### WHAT THIS TASK INVOLVES
Transcribe exactly, and without pictures, only the lines from the one bearing "Open 应用和浏览器控制 section" through the final line of the data below.
[Start of section]
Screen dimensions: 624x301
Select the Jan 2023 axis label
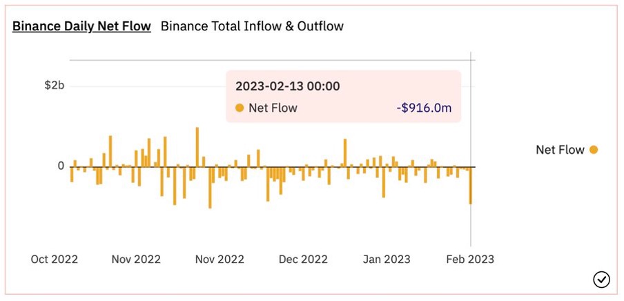[x=387, y=260]
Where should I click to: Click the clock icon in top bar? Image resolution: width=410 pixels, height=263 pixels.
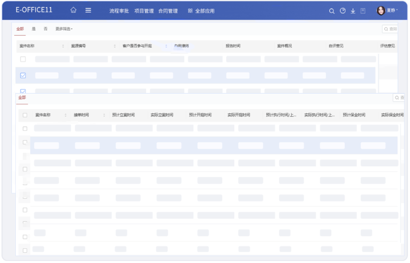click(x=342, y=11)
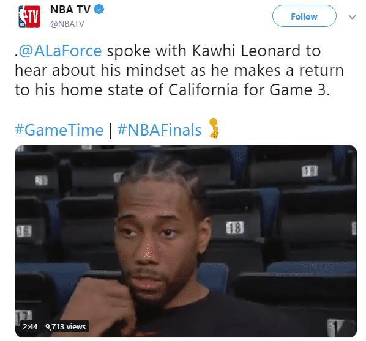Click the 2:44 video duration label
Image resolution: width=366 pixels, height=341 pixels.
pos(30,326)
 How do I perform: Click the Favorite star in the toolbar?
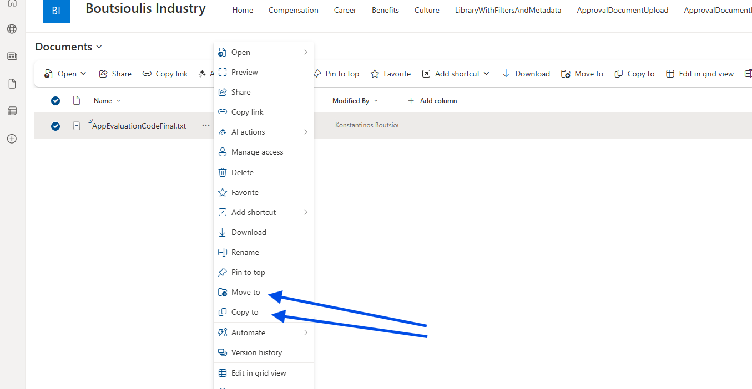(375, 74)
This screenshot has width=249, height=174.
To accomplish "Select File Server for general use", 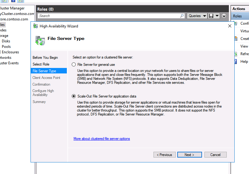I will click(x=74, y=65).
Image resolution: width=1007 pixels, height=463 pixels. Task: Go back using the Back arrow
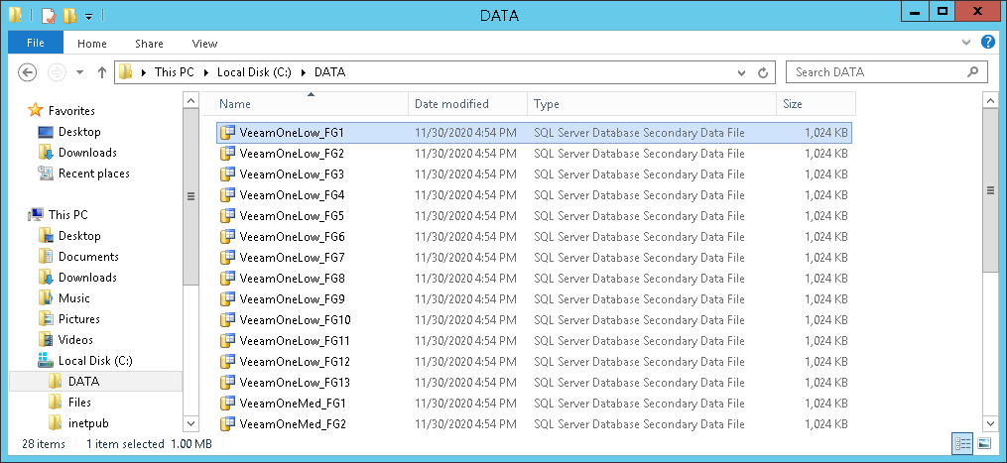28,72
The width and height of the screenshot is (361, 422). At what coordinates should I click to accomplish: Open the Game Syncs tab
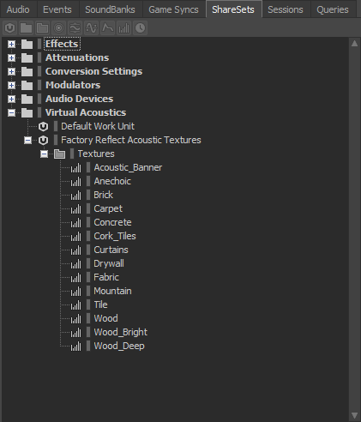pos(173,9)
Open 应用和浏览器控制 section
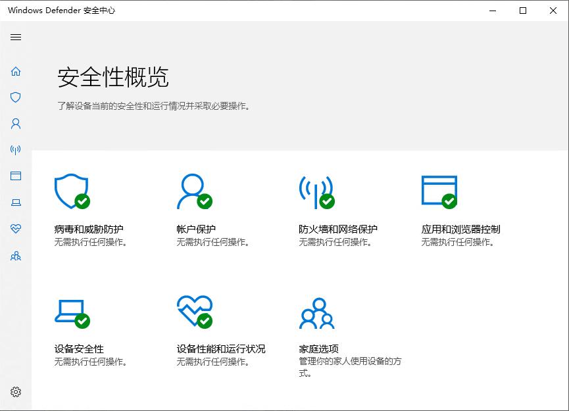The height and width of the screenshot is (411, 569). coord(462,228)
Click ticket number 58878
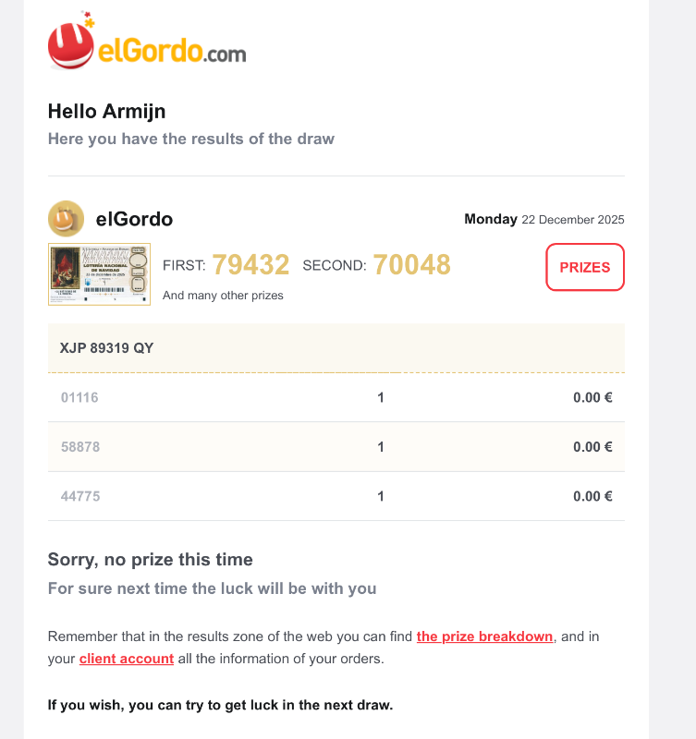 [80, 447]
[End of section]
### FINISHED TASK
Open 应用和浏览器控制 section
The height and width of the screenshot is (411, 569). coord(462,228)
Click ticket number 58878
 [80, 447]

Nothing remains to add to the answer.